Le modèle chinois ne mise pas sur des intérêts immédiats. C’est une bombe à retardement programmée pour exploser plus tard. Par exemple, la supposée non-ingérence de la Chine dans les affaires politiques africaines est un mirage. Comme la France, la Chine a aussi peur de l’alternance politique et suit ce que lui dictent ses intérêts. En Zambie lors des élections en 2006, l’ambassadeur chinois Li Baodong avait menacé de retirer tous les capitaux chinois du pays si le candidat Michael Sata en sortait vainqueur. Au Soudan, la Chine a fourni des armes et un soutien diplomatique au régime isolé d’Omar Al-Bachir en vue de protéger les investissements colossaux de la China National Petroleum Corporation (CNPC). Pire, elle se retrouve aussi en train d’entretenir la gestion patrimoniale de l’élite prédatrice. Par exemple, à travers de grandes manœuvres diplomatiques, elle accompagne en Angola la gestion rentière de la Sociedade Nacional de Pétróleos (Sonangol). À défaut de profiter au peuple, les pétrodollars chinois servent aussi à financer la guerre comme au Soudan où la rente pétrolière a servi à subjuguer le Darfour. Pire, la Chine signe aussi avec certains pays des accords militaires occultes avec l’intention d’établir des bases militaires (Tchad, Cameroun, Mali, îles Seychelles) dont l’usage pourrait bien déraper.

Comme l’Occident, la Chine cherche un débouché pour ses citoyens et ses entreprises. En aidant l’Afrique, la Chine s’aide elle-même. Depuis 1993, elle ne couvre plus qu’un quart de sa consommation en ressources pétrolières. Les importations ont atteint 330 % passant de 1,5 million de barils par jour en 2000 à 5 millions en 2010 et, selon les prévisions, à 11,6 millions de barils par jour en 2035. Par ailleurs, l’État chinois se déploie pour obtenir des participations dans les sociétés locales au profit de ses banques et sociétés d’État qui étaient 820 en 2005. Par exemple, l’octroi d’un prêt avantageux (1,5% sur dix-sept ans) de 2 milliards de dollars en 2004 au gouvernement angolais par Eximbank a permis d’obtenir une large part du marché national de la construction et l’acquisition de la moitié d’un forage offshore par la China Petrochemical Corporation (Sinopec). Pire, la Chine importe 30-50% de sa main d’œuvre au grand dam de la main d’œuvre locale. Elle ne finance que les pays riches en ressources naturelles et snobe des pays comme le Rwanda, le Togo, le Bénin. D’ailleurs, son soutien au Soudan a suivi le pétrole au Soudan du Sud après la scission du pays. L’essentiel des pays africains (30 en 2005) affichent toujours une balance commerciale déficitaire.

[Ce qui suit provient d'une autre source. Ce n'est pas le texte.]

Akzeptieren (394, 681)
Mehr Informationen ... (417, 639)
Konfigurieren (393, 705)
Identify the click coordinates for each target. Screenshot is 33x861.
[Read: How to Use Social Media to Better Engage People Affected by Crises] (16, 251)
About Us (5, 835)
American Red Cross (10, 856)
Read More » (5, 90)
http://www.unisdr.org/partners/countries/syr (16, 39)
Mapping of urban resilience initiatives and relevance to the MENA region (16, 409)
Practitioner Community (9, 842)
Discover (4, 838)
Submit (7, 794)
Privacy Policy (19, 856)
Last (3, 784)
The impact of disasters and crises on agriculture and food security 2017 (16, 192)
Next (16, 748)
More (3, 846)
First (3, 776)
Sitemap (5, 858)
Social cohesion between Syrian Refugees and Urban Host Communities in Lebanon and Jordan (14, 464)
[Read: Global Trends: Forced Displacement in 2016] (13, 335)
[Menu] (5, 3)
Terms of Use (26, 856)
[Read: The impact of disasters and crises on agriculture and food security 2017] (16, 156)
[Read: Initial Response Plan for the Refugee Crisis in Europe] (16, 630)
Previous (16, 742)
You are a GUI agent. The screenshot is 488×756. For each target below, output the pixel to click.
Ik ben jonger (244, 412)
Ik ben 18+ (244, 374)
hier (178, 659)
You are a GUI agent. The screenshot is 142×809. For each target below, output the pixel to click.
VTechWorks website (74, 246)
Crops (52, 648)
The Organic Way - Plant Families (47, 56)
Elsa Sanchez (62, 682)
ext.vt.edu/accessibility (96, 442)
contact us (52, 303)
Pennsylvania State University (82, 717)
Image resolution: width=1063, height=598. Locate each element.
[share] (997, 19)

Les Chinois ne respectent pas toujours le droit du travail comme en Namibie (sécurité sociale, horaires du travail, fiscalité, etc.). On note aussi le non-respect du droit de propriété. À la recherche des terres arables pour son agriculture, la Chine participe avec sa compagnie ZIE International par exemple au «hold-up » de l’Afrique qui abrite 60% des terres non cultivées au monde. La situation était si grave qu’en 2006, le Conseil d’État chinois avait été convoqué pour standardiser le comportement des firmes chinoises opérant à l’étranger. Mais, rien n’est encore fait pour le respect de l’environnement. Comme avec l’Occident, l’Afrique est aussi la poubelle des industries chinoises. Pire, la Chine fait une exploitation illimitée des ressources naturelles en violation des exigences de durabilité comme au Mozambique où elle détruit massivement la forêt tropicale du Zambèze à un rythme insoutenable.

En conclusion, nous disons qu’en voulant fuir la pluie, les Africains n’évitent pas l’eau car, la Chine abuse de la position de faiblesse de l’Afrique mis à genoux par les conditionnalités occidentales pour obtenir des conditions un peu plus avantageuses. Par conséquent, l’Afrique doit se ressaisir et organiser son propre leadership en tirant les leçons du passé.